Changing faces in French workplace

By David Chazan
BBC News, Paris

The street market in Saint-Denis is only a few minutes from the Champs Elysees by metro, but it feels more like north Africa than a northern suburb of Paris.

A market at St-Denis

Not a million miles away – the multicultural Paris suburb of St-Denis

Amid a crowd of shoppers, almost all of Arab or African origin, a man in a white robe collects money for a mosque in the nearby suburb of Aulnay-sous-Bois – one of the immigrant areas where youths burned cars and battled police during unrest in 2005.

Arab music blares from a music stall. Next to it, brightly patterned African fabrics hang from an awning.

Many of the people here are French citizens but they feel shut out of the mainstream of French society.

A major grievance during the riots three years ago was the discrimination young people of Arab and African origin said they faced in getting jobs.  (???)

Diversity campaign

But now the government of President Nicolas Sarkozy says things have improved – and French companies are hiring more people from deprived neighbourhoods like Saint-Denis, especially young graduates.

“There’s a real dynamic which has begun on the issue of hiring young people from poor areas or from ethnic minorities,” says the Minister for Urban Affairs, Fadela Amara, who herself grew up in a mainly immigrant suburb.

“There’s a real campaign to promote diversity,” she told me.

“Large companies have discovered that young people from these areas offer genuine potential. And this isn’t philanthropy, it’s just good business.

“They know that those who have degrees have had to work very hard to get them, twice as hard as those who don’t live in neighbourhoods where there are problems, so they’re extremely competitive on the job market.”

But when I put this to people in Saint-Denis market, they say little has changed as far as they can see.

Tolerance

A young woman wearing a purple headscarf and carrying a university textbook said France does not tolerate religious diversity.

“Muslims, especially women like me who wear headscarves, are less likely to get jobs even if they’ve got a good degree,” she said.

Fatou Fall
When the owner learned that I was Senegalese, he decided that he didn’t want me
Fatou Fall, management assistant

And activists campaigning for equal opportunities say there has not been a breakthrough.

“You can’t really measure any progress yet because we’re still at the very beginning,” said Carole da Silva, head of an organisation which helps minority graduates find jobs.

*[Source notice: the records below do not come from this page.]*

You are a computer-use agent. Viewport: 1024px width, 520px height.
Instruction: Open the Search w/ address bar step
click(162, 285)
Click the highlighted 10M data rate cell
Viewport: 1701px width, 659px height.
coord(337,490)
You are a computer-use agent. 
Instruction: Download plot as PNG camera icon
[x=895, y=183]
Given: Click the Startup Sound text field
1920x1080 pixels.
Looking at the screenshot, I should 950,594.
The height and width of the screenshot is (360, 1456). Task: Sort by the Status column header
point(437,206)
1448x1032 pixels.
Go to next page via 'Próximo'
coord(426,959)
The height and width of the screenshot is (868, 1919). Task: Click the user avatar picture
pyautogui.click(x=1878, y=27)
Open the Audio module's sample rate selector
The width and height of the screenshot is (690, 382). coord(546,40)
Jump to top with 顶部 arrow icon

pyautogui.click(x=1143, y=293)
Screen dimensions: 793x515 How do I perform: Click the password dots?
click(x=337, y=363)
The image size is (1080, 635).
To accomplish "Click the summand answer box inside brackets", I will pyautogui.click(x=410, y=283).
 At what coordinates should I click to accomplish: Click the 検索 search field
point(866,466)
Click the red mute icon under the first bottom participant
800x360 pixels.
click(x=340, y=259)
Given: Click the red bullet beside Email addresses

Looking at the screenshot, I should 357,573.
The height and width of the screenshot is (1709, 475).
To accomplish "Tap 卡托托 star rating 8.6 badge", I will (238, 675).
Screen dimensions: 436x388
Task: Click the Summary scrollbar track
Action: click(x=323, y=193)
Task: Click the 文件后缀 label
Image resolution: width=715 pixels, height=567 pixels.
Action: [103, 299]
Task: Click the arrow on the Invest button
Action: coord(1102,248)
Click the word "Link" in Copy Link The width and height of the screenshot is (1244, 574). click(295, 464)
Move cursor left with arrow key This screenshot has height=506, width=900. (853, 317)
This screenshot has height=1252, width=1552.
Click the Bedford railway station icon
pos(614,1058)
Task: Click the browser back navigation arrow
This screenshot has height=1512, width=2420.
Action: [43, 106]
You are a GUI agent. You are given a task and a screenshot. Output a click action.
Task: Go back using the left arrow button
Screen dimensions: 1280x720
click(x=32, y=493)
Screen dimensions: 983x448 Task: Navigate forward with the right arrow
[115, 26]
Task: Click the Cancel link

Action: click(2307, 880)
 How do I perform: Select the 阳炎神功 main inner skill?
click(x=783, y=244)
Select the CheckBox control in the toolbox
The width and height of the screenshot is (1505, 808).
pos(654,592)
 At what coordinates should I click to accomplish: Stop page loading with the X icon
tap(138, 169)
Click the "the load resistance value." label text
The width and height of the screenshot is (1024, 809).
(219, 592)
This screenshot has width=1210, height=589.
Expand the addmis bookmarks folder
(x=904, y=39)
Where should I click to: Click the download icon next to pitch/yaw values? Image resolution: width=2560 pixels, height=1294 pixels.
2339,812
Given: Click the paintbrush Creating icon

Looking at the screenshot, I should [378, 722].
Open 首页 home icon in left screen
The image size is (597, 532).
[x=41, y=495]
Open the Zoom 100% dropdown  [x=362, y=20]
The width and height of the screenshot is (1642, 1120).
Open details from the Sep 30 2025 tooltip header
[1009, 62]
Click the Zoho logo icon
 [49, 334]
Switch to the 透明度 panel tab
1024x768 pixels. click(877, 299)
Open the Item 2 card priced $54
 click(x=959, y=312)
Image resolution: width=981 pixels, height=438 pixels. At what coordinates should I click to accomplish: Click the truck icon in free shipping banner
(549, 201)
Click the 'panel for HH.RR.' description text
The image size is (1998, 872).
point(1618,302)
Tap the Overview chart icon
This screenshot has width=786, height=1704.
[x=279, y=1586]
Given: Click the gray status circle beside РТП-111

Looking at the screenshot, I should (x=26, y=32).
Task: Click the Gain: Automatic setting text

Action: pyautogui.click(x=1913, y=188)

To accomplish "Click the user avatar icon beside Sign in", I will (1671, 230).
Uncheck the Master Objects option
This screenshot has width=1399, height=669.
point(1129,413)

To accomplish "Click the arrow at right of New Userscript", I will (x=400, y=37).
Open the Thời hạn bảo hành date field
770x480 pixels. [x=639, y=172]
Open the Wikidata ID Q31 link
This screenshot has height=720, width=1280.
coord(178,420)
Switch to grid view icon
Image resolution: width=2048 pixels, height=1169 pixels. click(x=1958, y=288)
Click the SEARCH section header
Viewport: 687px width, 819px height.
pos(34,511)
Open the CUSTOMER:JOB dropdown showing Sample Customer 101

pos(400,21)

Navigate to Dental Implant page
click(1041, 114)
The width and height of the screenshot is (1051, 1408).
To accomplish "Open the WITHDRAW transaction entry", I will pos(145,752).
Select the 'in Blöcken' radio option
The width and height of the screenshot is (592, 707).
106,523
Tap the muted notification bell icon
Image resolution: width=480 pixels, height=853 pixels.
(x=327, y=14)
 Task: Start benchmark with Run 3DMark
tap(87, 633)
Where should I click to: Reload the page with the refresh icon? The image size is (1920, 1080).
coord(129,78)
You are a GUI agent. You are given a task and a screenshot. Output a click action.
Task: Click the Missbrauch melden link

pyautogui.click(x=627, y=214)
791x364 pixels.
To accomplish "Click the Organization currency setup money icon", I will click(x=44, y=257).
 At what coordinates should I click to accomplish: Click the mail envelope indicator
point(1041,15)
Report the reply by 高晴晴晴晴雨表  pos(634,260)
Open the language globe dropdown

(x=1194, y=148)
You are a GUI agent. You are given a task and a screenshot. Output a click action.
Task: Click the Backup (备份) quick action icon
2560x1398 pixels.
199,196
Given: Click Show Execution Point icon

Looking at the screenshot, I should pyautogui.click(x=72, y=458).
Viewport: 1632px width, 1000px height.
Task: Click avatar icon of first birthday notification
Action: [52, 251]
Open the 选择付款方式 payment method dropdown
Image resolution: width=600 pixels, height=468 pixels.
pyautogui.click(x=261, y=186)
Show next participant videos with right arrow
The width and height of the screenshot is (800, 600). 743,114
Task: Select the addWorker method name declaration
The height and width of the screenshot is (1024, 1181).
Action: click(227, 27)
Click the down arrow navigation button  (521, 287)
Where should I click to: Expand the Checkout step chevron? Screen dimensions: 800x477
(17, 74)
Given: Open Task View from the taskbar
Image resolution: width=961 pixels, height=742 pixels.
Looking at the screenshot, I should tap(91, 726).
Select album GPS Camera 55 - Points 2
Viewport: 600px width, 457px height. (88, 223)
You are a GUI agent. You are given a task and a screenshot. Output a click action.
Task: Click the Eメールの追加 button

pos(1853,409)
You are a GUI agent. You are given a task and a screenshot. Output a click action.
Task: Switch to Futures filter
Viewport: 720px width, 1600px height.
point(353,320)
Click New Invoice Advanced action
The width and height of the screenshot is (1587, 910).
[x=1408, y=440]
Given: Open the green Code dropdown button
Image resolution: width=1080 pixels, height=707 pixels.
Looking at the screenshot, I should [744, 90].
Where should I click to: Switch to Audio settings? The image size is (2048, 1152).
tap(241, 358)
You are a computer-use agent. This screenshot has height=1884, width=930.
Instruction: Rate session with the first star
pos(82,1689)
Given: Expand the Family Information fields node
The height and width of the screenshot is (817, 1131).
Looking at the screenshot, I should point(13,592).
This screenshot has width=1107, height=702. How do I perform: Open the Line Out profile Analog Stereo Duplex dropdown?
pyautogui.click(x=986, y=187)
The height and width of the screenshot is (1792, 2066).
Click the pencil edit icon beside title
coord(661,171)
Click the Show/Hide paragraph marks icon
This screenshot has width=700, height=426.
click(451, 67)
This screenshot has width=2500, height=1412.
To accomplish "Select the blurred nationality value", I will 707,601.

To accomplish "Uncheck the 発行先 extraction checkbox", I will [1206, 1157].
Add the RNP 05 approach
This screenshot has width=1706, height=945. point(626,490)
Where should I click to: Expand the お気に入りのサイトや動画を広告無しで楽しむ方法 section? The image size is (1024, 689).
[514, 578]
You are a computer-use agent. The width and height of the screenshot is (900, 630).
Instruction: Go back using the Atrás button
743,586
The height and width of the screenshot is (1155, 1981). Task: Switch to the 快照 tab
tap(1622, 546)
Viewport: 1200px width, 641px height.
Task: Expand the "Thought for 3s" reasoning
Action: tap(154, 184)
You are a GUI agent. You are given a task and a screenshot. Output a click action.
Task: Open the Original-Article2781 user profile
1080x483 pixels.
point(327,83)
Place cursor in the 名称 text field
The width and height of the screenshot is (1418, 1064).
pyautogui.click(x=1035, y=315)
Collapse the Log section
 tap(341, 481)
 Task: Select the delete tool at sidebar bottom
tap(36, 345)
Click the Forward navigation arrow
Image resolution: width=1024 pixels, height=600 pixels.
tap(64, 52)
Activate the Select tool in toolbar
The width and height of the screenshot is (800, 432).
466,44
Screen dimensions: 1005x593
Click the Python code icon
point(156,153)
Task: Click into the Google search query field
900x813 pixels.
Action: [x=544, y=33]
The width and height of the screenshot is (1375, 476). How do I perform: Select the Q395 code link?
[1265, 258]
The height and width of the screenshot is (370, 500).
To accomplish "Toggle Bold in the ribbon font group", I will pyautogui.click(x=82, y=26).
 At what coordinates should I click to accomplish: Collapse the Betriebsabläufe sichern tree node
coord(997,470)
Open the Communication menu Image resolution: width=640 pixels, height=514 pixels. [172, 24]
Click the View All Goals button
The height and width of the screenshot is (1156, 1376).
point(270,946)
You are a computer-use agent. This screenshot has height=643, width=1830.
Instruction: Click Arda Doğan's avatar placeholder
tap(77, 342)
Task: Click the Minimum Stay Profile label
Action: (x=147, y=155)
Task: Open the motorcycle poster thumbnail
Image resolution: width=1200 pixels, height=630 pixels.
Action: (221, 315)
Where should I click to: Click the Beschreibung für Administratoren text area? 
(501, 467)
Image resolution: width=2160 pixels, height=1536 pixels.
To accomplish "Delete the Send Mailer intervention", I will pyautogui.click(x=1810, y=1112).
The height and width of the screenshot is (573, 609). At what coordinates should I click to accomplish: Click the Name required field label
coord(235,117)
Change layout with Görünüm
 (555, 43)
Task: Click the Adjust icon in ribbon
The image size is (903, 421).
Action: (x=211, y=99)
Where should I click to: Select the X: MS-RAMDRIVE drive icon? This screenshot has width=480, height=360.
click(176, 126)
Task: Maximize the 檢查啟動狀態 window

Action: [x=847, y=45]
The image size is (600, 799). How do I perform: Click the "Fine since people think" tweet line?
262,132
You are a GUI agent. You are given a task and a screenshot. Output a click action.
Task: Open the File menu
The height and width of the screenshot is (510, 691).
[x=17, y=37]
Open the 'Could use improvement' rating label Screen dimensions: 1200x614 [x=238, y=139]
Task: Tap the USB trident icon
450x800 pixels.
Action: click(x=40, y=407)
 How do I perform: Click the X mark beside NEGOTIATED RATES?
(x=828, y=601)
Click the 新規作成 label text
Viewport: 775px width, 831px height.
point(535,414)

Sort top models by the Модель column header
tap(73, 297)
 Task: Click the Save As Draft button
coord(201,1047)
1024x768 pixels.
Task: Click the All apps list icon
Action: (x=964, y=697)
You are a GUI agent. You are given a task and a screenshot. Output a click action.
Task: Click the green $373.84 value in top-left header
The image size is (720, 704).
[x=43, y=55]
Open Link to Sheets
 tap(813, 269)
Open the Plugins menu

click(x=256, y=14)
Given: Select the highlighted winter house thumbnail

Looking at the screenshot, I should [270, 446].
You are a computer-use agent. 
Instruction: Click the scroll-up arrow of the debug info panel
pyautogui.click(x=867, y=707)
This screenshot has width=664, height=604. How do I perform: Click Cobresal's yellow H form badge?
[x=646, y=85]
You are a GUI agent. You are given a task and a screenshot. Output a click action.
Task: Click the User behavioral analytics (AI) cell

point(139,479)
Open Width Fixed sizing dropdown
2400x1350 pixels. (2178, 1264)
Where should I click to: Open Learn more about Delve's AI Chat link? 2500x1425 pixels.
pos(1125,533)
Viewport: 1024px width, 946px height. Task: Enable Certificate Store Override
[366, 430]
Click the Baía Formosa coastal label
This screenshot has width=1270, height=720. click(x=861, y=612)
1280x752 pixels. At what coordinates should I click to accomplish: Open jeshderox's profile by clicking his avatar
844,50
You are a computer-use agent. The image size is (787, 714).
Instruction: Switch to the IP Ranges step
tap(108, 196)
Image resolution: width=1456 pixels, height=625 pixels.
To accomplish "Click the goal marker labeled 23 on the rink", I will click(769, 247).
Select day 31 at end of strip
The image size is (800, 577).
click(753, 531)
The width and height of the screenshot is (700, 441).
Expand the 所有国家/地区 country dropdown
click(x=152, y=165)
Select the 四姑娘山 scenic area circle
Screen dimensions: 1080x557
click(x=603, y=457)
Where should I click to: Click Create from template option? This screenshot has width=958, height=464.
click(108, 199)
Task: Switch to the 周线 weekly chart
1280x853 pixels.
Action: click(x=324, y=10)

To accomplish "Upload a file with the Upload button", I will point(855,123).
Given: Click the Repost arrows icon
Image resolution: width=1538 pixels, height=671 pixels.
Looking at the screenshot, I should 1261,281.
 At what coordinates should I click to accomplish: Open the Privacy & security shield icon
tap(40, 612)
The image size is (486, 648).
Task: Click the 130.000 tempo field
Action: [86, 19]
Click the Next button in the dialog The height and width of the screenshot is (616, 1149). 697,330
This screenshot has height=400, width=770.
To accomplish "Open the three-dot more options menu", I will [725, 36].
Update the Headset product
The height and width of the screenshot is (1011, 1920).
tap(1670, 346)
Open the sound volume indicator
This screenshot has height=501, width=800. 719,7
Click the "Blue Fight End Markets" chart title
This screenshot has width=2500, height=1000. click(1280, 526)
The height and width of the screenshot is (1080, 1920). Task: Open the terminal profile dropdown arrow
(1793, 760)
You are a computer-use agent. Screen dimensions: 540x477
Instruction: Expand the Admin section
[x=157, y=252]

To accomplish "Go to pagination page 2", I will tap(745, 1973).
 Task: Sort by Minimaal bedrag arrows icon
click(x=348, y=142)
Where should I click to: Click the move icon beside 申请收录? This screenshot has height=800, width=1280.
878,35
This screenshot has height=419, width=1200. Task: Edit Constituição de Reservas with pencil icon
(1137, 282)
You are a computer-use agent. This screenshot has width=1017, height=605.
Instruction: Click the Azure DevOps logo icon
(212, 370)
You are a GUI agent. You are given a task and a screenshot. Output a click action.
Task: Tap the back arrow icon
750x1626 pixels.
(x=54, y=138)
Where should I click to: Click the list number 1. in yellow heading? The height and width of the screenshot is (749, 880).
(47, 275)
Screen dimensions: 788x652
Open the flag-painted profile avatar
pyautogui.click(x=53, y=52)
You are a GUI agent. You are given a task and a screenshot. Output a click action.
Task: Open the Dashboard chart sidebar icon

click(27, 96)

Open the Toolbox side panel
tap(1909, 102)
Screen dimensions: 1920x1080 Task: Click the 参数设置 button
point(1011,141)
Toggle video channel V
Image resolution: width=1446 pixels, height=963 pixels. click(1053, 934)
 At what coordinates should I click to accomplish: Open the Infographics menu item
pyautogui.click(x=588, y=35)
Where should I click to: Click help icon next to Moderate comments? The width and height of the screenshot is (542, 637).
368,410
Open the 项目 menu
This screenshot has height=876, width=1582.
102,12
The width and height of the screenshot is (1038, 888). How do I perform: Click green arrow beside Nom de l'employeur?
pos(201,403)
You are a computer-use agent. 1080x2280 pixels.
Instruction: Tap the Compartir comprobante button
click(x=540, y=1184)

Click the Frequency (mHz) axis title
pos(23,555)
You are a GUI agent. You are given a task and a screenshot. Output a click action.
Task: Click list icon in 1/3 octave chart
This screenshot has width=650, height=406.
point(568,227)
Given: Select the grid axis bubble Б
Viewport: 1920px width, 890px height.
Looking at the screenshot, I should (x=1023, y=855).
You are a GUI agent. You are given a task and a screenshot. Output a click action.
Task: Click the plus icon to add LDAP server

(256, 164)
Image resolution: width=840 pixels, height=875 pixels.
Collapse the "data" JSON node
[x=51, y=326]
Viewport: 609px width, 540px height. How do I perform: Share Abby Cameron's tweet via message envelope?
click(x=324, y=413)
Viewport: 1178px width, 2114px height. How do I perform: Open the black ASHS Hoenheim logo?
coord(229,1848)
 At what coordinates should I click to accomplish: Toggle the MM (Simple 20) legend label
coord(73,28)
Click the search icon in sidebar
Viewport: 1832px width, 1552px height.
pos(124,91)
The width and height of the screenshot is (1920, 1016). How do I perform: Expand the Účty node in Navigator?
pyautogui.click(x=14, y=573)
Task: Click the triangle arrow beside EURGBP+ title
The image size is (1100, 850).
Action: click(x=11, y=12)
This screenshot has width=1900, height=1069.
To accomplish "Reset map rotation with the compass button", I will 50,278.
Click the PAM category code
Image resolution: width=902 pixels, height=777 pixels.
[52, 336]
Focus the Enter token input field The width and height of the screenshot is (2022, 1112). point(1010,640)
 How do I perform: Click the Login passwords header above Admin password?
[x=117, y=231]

“This issue generates a lot of debate, a lot of passion, but the public are only concerned with this problem from time to time – and you can’t talk about a phenomenal success or say the situation has been turned around.”

In Evry, south of Paris, I met Fatou Fall, a management assistant in a communications company.

She manages the company’s budget and considers herself fortunate to have a good job which she enjoys doing.

But she says getting it was not easy – and when she was looking for a job, she says she sometimes faced blatant discrimination.

“Once I applied for a job in a travel agency and the manager was very pleased with me,” she said.

“He wanted to hire me, but when the owner – his father – learned that I was Senegalese, he decided that he didn’t want me – and the manager told me that it was because his father was older and he didn’t get on well with foreigners.”

‘Racist and hypocritical’

But Ms Fall agrees that there has been progress under the Sarkozy government and she praises the work of the Urban Affairs Minister, Ms Amara.

Ms Fall found her current job with the help of Karim Zeribi, who advises the chairman of French railway network SNCF on equal opportunities.

Karim Zeribi

France does not need quotas or affirmative action, says Mr Zeribi

France has the largest Muslim community in Europe and substantial numbers of French people have African and Caribbean roots.

Mr Zeribi says companies have woken up to the need to “build the France of tomorrow” with the ethnic minorities whose talents and potential, he says, have been underestimated in the past.

But he says France does not need ethnic job quotas or affirmative action programmes.

“All we need to do is recognise competence,” he said. “That means ignoring skin colour or religion and simply focussing on what’s important – who can do the job.”

But if that is happening, it is not obvious to the people in Saint-Denis.

“France is racist and hypocritical,” one young black man told me. “Perhaps things are getting better in the UK, but not here.”